[begin TEXT PASSAGE]

An image like this is produced for every event, and we perform supervised learning on extracted features and evaluate the performance of various classifiers.

This file will merely highlight important sections of code. The full code set is available here https://github.com/shengzhiheng/MachineLearningProject

In [5]:
import numpy as np

# Key Feature Extraction steps

In [2]:
class BubbleEvent:
    def __init__(self, File):
        #temp pixel arrays and event level meta data
        self.FileName = File
        Bot1PixelArray, Bot2PixelArray = BubbleEvent.GetPixelArray(self.FileName) #gets 2d array of pixel intensities
        self.Date, self.Run, self.EventID = BubbleEvent.GetRunInfo(self.FileName) #parses image name to get event info
        self.BubbleCount = 0
        #actual features to use to classify
        self.UsefulEdgeFeature0, self.UsefulEdgeFeature1, self.UsefulEdgeFeature2 = (GetEdgeFeature(
                                        DownSampleTheArray(2, Bot1PixelArray)) + 
                                        GetEdgeFeature(DownSampleTheArray(2, Bot2PixelArray))) #edge detect. sum
        self.UsefulBlobFeature = np.std(GetBlobs(Bot1PixelArray)) + np.std(GetBlobs(Bot2PixelArray)) #blob convalution deviation
        self.CountBlobPeakFeature = GetPeaks(Bot1PixelArray) + GetPeaks(Bot2PixelArray)
    def GetPixelArray(FileName):
        im = Image.open(FileName)
        PixelArray = np.asarray(im)
        Cutout = Cutout2D(PixelArray, (530,140), 235) #just cut out the parts of the image with bottles
        Bot1PixelArray = Cutout.data
        PixelArray =ndimage.rotate(PixelArray, -45)

[end TEXT PASSAGE]
[begin EXTRACTED INFORMATION]

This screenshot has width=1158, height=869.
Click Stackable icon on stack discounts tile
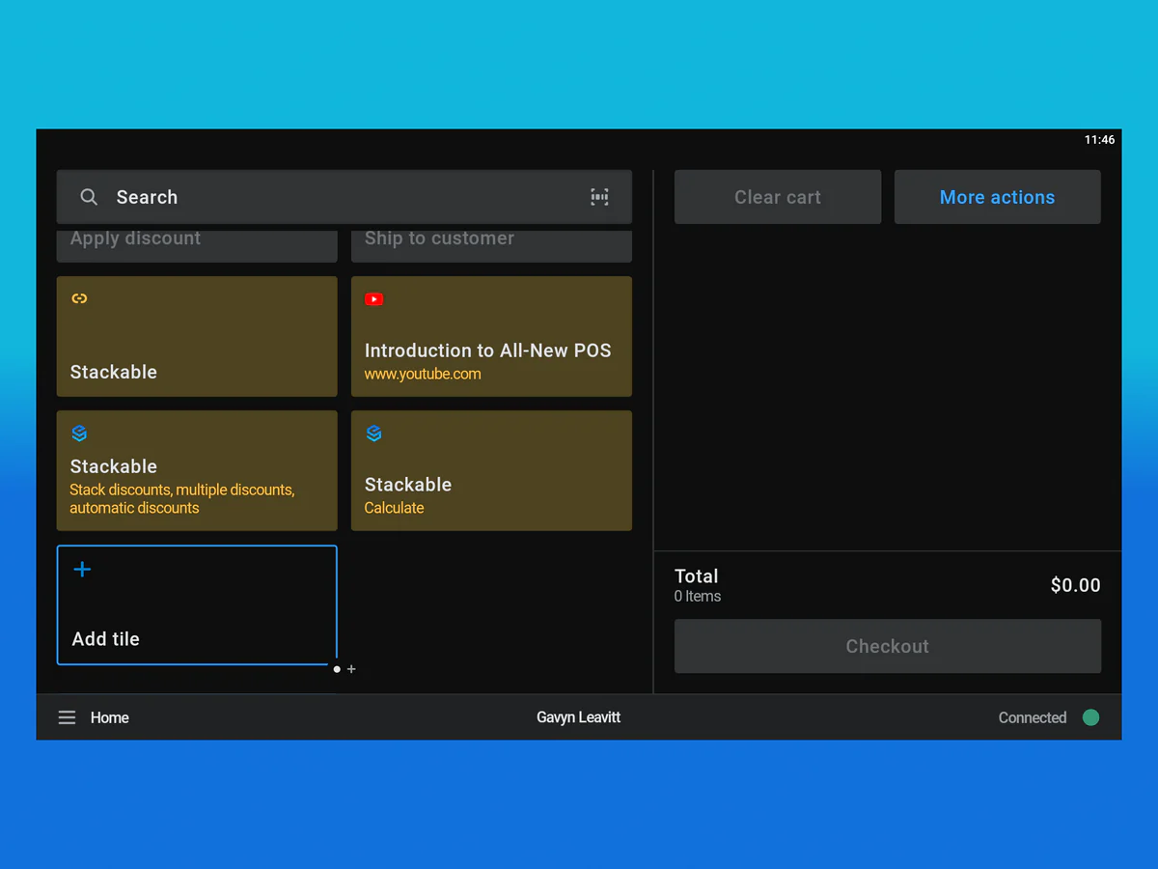[80, 434]
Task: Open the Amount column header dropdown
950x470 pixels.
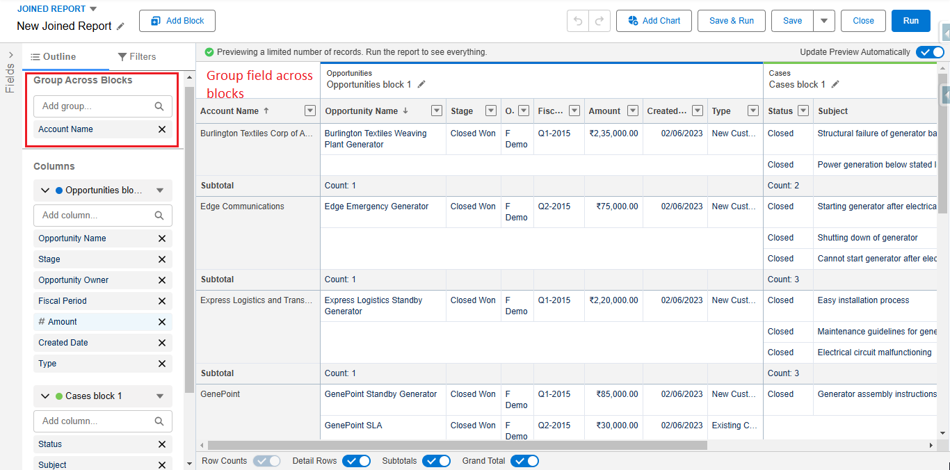Action: pyautogui.click(x=633, y=111)
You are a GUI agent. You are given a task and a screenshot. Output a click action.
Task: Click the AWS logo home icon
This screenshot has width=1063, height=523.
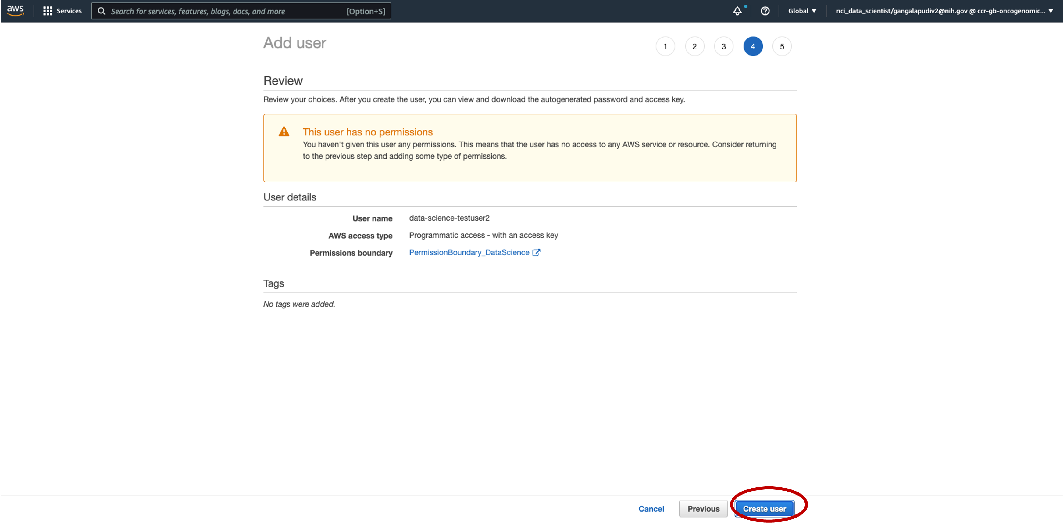[15, 11]
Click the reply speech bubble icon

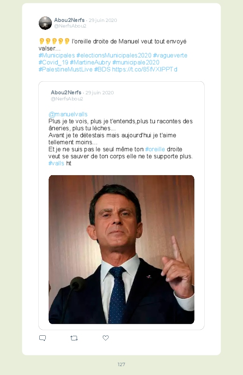pyautogui.click(x=43, y=338)
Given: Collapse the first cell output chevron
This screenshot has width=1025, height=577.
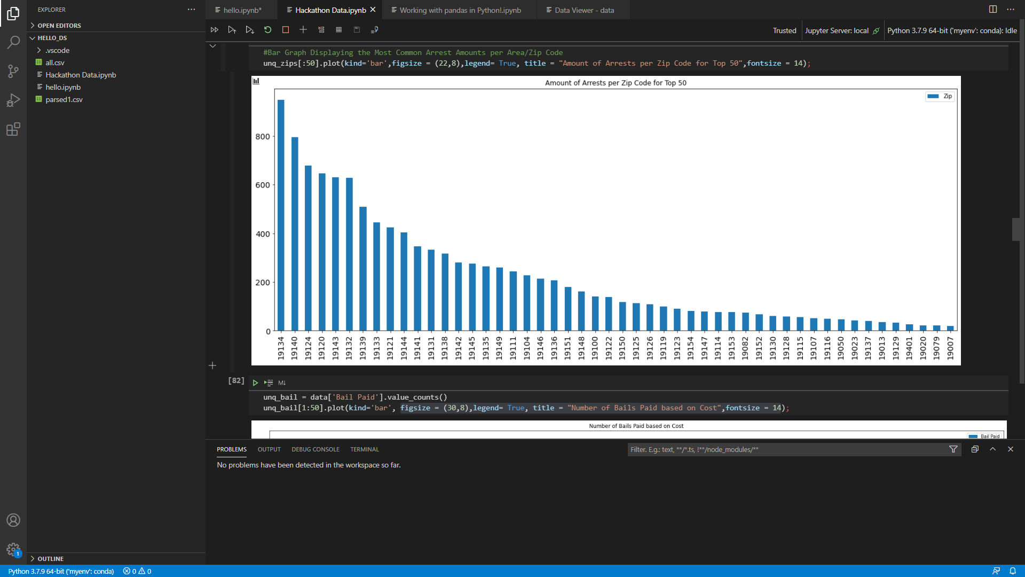Looking at the screenshot, I should [212, 46].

[end EXTRACTED INFORMATION]

LIST OF TASKS
1. Rewrite the paragraph of the bubble classification text that begins "An image like this" as a short bulleted list.
2. In the bubble classification text, why does GetPixelArray apply Cutout2D to the pixel array? Answer in one or two sentences.
3. Quote the bubble classification text starting at "An image like" and ending at "of various classifiers.".
The material comes from a different source than the bubble classification text.

SOLUTIONS FOR EACH TASK
1.
- An image like this is produced for every event.
- Supervised learning is performed on extracted features.
- The performance of various classifiers is evaluated.

2. Cutout2D is applied to keep only the parts of the image that contain the bottles. The code comment states this purpose.

3.
An image like this is produced for every event, and we perform supervised learning on extracted features and evaluate the performance of various classifiers.